Durant cette période d’enfermement, ils vivaient dans des conditions précaires, avec un accès limité à la nourriture et sous la menace constante. Ils n’étaient libérés que lorsque les conditions météorologiques permettaient la traversée vers Algeciras. Le réseau profitait de ces transferts pour transporter simultanément de grandes quantités de stupéfiants.

La dangerosité de ces traversées était accrue par l’utilisation de pateras en fibre pilotées par des personnes inexpérimentées, y compris des mineurs, formés par le réseau lui-même. « Ces bateaux manquaient cruellement de gilets de sauvetage, de dispositifs de navigation ou de toute autre mesure de sécurité, et opéraient souvent dans des conditions météorologiques défavorables. Le nombre de personnes transportées dépassait fréquemment la capacité des embarcations, ce qui, combiné au poids supplémentaire de la drogue, augmentait considérablement le risque de naufrage« , explique le communiqué.
Une structure hiérarchisée
L’organisation criminelle démantelée possédait une structure hiérarchique à trois niveaux. Au sommet se trouvaient deux individus, l’un opérant depuis Ibiza et l’autre depuis Sebta, qui exerçaient le contrôle stratégique et financier des opérations. Ces deux suspects, arrêtés et incarcérés, coordonnaient les routes, établissaient des contacts des deux côtés de la frontière et géraient les paiements des migrants.

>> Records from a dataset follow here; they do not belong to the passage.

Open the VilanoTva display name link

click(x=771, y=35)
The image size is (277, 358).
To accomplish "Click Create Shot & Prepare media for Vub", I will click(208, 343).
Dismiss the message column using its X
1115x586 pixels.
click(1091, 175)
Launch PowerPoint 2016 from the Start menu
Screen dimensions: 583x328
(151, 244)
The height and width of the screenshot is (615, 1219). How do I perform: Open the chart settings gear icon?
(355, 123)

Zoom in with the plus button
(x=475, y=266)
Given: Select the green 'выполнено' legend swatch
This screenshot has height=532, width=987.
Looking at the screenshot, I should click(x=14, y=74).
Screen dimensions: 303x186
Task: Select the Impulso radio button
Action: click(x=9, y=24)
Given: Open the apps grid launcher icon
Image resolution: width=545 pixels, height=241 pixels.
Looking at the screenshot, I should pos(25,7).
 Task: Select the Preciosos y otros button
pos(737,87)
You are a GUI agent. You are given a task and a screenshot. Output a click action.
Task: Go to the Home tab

Le deuxième niveau était constitué des personnes chargées de la traversée maritime, y compris les mineurs formés comme pilotes et ceux qui guidaient les migrants à la nage.
Enfin, le troisième niveau comprenait les individus qui fournissaient un soutien logistique terrestre. Ils étaient responsables du transport des migrants vers les appartements sécurisés, de leur surveillance, de la garde des stupéfiants et de la collecte des paiements pour la traversée.